Defendant also contends that comments made by the prosecutor during summation and the court's admission in evidence of the recording of a 911 call denied him a fair trial. We reject that contention. Initially, we note that all but one of the alleged instances of prosecutorial misconduct during summation were not preserved for this Court's review (see CPL 470.05[2] ; People v. Smith, 32 A.D.3d 1291, 1292, 821 N.Y.S.2d 356, lv. denied 8 N.Y.3d 849, 830 N.Y.S.2d 708, 862 N.E.2d 800 ), and we decline to exercise our power to review them as a matter of discretion in the interest of justice (see CPL 470.15[6][a] ). Even assuming, arguendo, that the remaining alleged instance of prosecutorial misconduct was improper, we conclude that it did not cause such substantial prejudice to defendant that he was denied due process of law (see People v. Santiago, 289 A.D.2d 1070, 1071, 735 N.Y.S.2d 852, lv. denied 97 N.Y.2d 761, 742 N.Y.S.2d 621, 769 N.E.2d 367 ). We further conclude that the admission in evidence of the recording of the 911 call was harmless error because “the ‘proof of [defendant's] guilt was overwhelming ... and ... there was no significant probability that the jury would have acquitted [him] had the proscribed evidence not been introduced’ ” (People v. Spencer, 96 A.D.3d 1552, 1553, 946 N.Y.S.2d 753, lv. denied 19 N.Y.3d 1029, 953 N.Y.S.2d 562, 978 N.E.2d 114, reconsideration denied 20 N.Y.3d 989, 958 N.Y.S.2d 704, 982 N.E.2d 624, quoting People v. Kello, 96 N.Y.2d 740, 744, 723 N.Y.S.2d 111, 746 N.E.2d 166 ; see generally People v. Crimmins, 36 N.Y.2d 230, 241–242, 367 N.Y.S.2d 213, 326 N.E.2d 787 ).
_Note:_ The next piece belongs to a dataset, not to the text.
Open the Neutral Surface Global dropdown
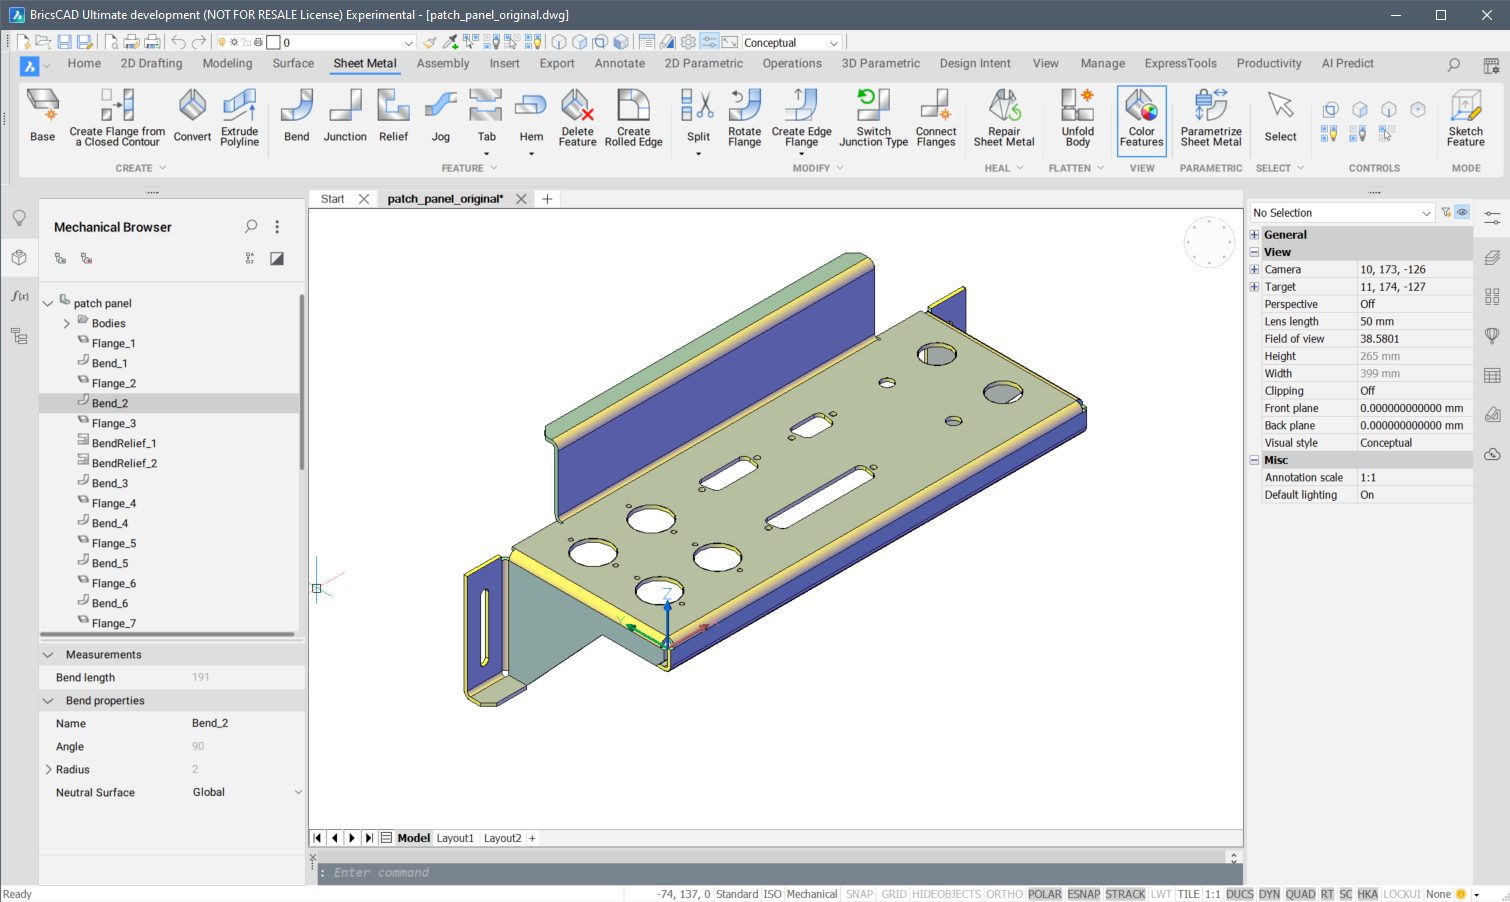1510x902 pixels. tap(297, 792)
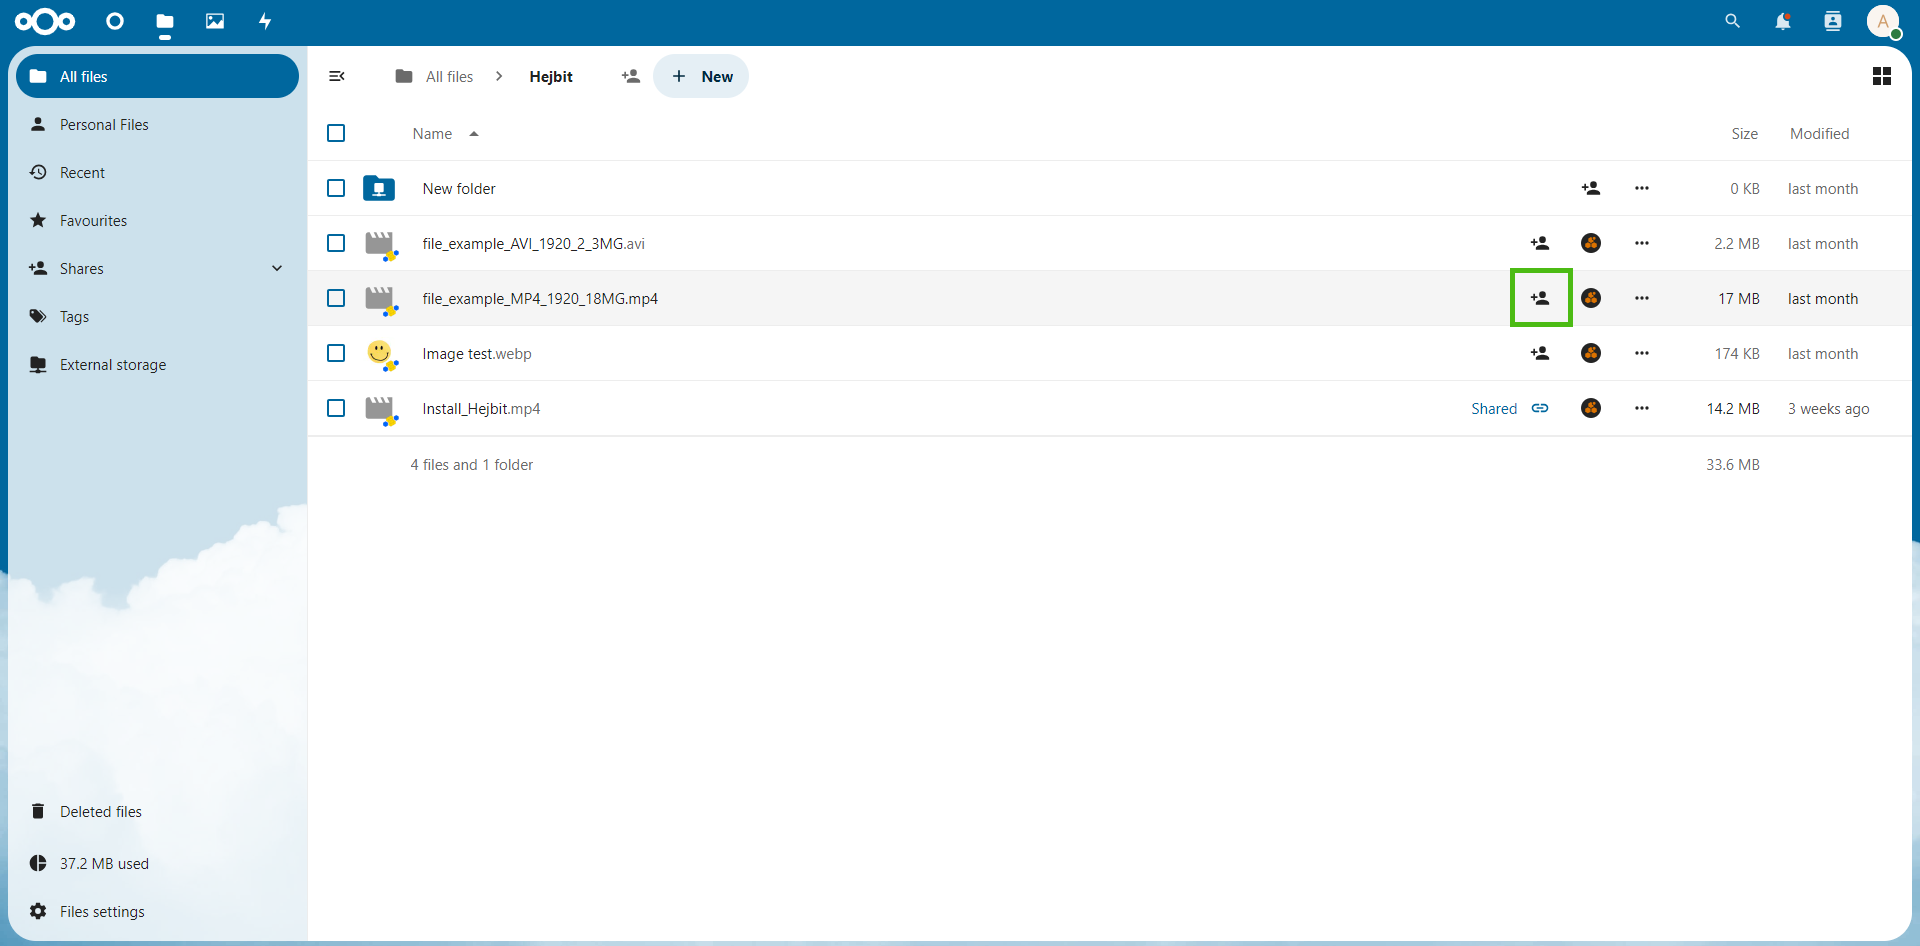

Viewing the evidence in light of the elements of the crime as charged to the jury (see People v. Danielson, 9 N.Y.3d 342, 349, 849 N.Y.S.2d 480, 880 N.E.2d 1 ), we reject defendant's further contention that the jury failed to give the evidence the weight it should be accorded when it determined that he intended to cause the victim's death, and when it rejected his defense of justification (see People v. Morgan, 207 A.D.2d 501, 501–502, 615 N.Y.S.2d 913, affd. 87 N.Y.2d 878, 638 N.Y.S.2d 942, 662 N.E.2d 260 ; People v. Fernandez, 304 A.D.2d 504, 504–505, 758 N.Y.S.2d 329, lv. denied 100 N.Y.2d 620, 767 N.Y.S.2d 403, 799 N.E.2d 626 ; see generally People v. Bleakley, 69 N.Y.2d 490, 495, 515 N.Y.S.2d 761, 508 N.E.2d 672 ). There was testimony that the victim sustained 33 stab wounds, several of which were in the chest and back. “ ‘[D]efendant's homicidal intent could be inferred from evidence that defendant plunged a knife deep into the victim's chest [multiple times], in the direction and close vicinity of vital organs' ” (People v. Massey, 61 A.D.3d 1433, 1434, 877 N.Y.S.2d 589, lv. denied 13 N.Y.3d 746, 886 N.Y.S.2d 100, 914 N.E.2d 1018 ; see People v. Elston, 118 A.D.3d 538, 539, 988 N.Y.S.2d 154, lv. denied 24 N.Y.3d 960, 996 N.Y.S.2d 219, 20 N.E.3d 999 ; People v. Fils–Amie, 291 A.D.2d 358, 358–359, 738 N.Y.S.2d 342, lv. denied 98 N.Y.2d 650, 745 N.Y.S.2d 509, 772 N.E.2d 612 ). Furthermore, even if it was unclear who grabbed the knife first, “[d]efendant ended up with the knife and inflicted severe injuries on the [victim], while defendant remained virtually uninjured” with cuts to hands and fingers only (Fernandez, 304 A.D.2d at 505, 758 N.Y.S.2d 329 ). There was also evidence that the victim attempted to escape from defendant, but that defendant followed him and continued to stab him. Thus, the jury's rejection of the justification defense was not contrary to the weight of the evidence (see id. at 504–505, 758 N.Y.S.2d 329 ; see also Morgan, 207 A.D.2d at 501–502, 615 N.Y.S.2d 913 ). Finally, we reject defendant's contention that his sentence is unduly harsh and severe.
It is hereby ORDERED that the judgment so appealed from is unanimously affirmed.